* [WHAT THE EXERCISE ASKS]: All that is asked is a faithful reproduction of the entries.
*** Opening of SOURCE MATERIAL ***
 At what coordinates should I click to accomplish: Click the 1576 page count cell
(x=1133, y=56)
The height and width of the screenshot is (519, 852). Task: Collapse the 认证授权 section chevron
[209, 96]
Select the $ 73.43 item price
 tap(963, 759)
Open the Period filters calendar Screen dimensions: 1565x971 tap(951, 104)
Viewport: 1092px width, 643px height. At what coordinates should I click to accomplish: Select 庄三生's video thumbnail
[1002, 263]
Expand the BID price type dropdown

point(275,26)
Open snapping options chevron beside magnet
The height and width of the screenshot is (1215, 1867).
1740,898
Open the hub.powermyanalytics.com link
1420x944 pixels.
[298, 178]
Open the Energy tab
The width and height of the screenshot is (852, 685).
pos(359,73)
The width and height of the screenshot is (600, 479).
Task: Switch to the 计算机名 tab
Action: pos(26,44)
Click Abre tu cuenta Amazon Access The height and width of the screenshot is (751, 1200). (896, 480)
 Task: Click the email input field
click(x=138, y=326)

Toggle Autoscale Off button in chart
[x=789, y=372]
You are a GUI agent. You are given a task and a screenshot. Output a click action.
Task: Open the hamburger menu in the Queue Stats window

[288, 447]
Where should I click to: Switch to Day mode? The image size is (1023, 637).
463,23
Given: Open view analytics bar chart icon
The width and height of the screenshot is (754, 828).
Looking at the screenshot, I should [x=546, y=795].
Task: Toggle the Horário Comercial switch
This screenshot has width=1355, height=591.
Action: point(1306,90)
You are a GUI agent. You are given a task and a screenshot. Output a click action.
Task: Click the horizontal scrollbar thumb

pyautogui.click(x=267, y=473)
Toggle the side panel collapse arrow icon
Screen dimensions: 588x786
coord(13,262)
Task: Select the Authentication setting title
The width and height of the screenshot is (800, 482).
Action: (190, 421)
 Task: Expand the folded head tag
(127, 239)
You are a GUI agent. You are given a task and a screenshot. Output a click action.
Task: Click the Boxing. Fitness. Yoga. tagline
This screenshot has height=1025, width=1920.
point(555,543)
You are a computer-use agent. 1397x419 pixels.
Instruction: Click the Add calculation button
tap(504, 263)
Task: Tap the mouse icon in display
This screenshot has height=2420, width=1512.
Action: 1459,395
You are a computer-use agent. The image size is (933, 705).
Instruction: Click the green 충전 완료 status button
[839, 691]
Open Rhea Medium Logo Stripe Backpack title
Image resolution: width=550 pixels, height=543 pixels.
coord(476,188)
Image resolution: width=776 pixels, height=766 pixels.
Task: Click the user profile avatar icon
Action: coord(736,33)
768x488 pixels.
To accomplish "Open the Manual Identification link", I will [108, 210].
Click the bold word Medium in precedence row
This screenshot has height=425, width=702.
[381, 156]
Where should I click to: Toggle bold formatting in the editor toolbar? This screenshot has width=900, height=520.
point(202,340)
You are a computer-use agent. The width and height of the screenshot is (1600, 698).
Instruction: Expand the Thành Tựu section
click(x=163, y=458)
*** Close of SOURCE MATERIAL ***
* [WRITTEN RESPONSE]:
 At what coordinates should I click to accomplish: Click the 1576 page count cell
(x=1133, y=56)
The height and width of the screenshot is (519, 852). Task: Collapse the 认证授权 section chevron
[209, 96]
Select the $ 73.43 item price
 tap(963, 759)
Open the Period filters calendar Screen dimensions: 1565x971 tap(951, 104)
Viewport: 1092px width, 643px height. At what coordinates should I click to accomplish: Select 庄三生's video thumbnail
[1002, 263]
Expand the BID price type dropdown

point(275,26)
Open snapping options chevron beside magnet
The height and width of the screenshot is (1215, 1867).
1740,898
Open the hub.powermyanalytics.com link
1420x944 pixels.
[298, 178]
Open the Energy tab
The width and height of the screenshot is (852, 685).
pos(359,73)
The width and height of the screenshot is (600, 479).
Task: Switch to the 计算机名 tab
Action: pos(26,44)
Click Abre tu cuenta Amazon Access The height and width of the screenshot is (751, 1200). (896, 480)
 Task: Click the email input field
click(x=138, y=326)

Toggle Autoscale Off button in chart
[x=789, y=372]
You are a GUI agent. You are given a task and a screenshot. Output a click action.
Task: Open the hamburger menu in the Queue Stats window

[288, 447]
Where should I click to: Switch to Day mode? The image size is (1023, 637).
463,23
Given: Open view analytics bar chart icon
The width and height of the screenshot is (754, 828).
Looking at the screenshot, I should [x=546, y=795].
Task: Toggle the Horário Comercial switch
This screenshot has width=1355, height=591.
Action: point(1306,90)
You are a GUI agent. You are given a task and a screenshot. Output a click action.
Task: Click the horizontal scrollbar thumb

pyautogui.click(x=267, y=473)
Toggle the side panel collapse arrow icon
Screen dimensions: 588x786
coord(13,262)
Task: Select the Authentication setting title
The width and height of the screenshot is (800, 482).
Action: (190, 421)
 Task: Expand the folded head tag
(127, 239)
You are a GUI agent. You are given a task and a screenshot. Output a click action.
Task: Click the Boxing. Fitness. Yoga. tagline
This screenshot has height=1025, width=1920.
point(555,543)
You are a computer-use agent. 1397x419 pixels.
Instruction: Click the Add calculation button
tap(504, 263)
Task: Tap the mouse icon in display
This screenshot has height=2420, width=1512.
Action: 1459,395
You are a computer-use agent. The image size is (933, 705).
Instruction: Click the green 충전 완료 status button
[839, 691]
Open Rhea Medium Logo Stripe Backpack title
Image resolution: width=550 pixels, height=543 pixels.
coord(476,188)
Image resolution: width=776 pixels, height=766 pixels.
Task: Click the user profile avatar icon
Action: coord(736,33)
768x488 pixels.
To accomplish "Open the Manual Identification link", I will [108, 210].
Click the bold word Medium in precedence row
This screenshot has height=425, width=702.
[381, 156]
Where should I click to: Toggle bold formatting in the editor toolbar? This screenshot has width=900, height=520.
point(202,340)
You are a computer-use agent. The width and height of the screenshot is (1600, 698).
Instruction: Expand the Thành Tựu section
click(x=163, y=458)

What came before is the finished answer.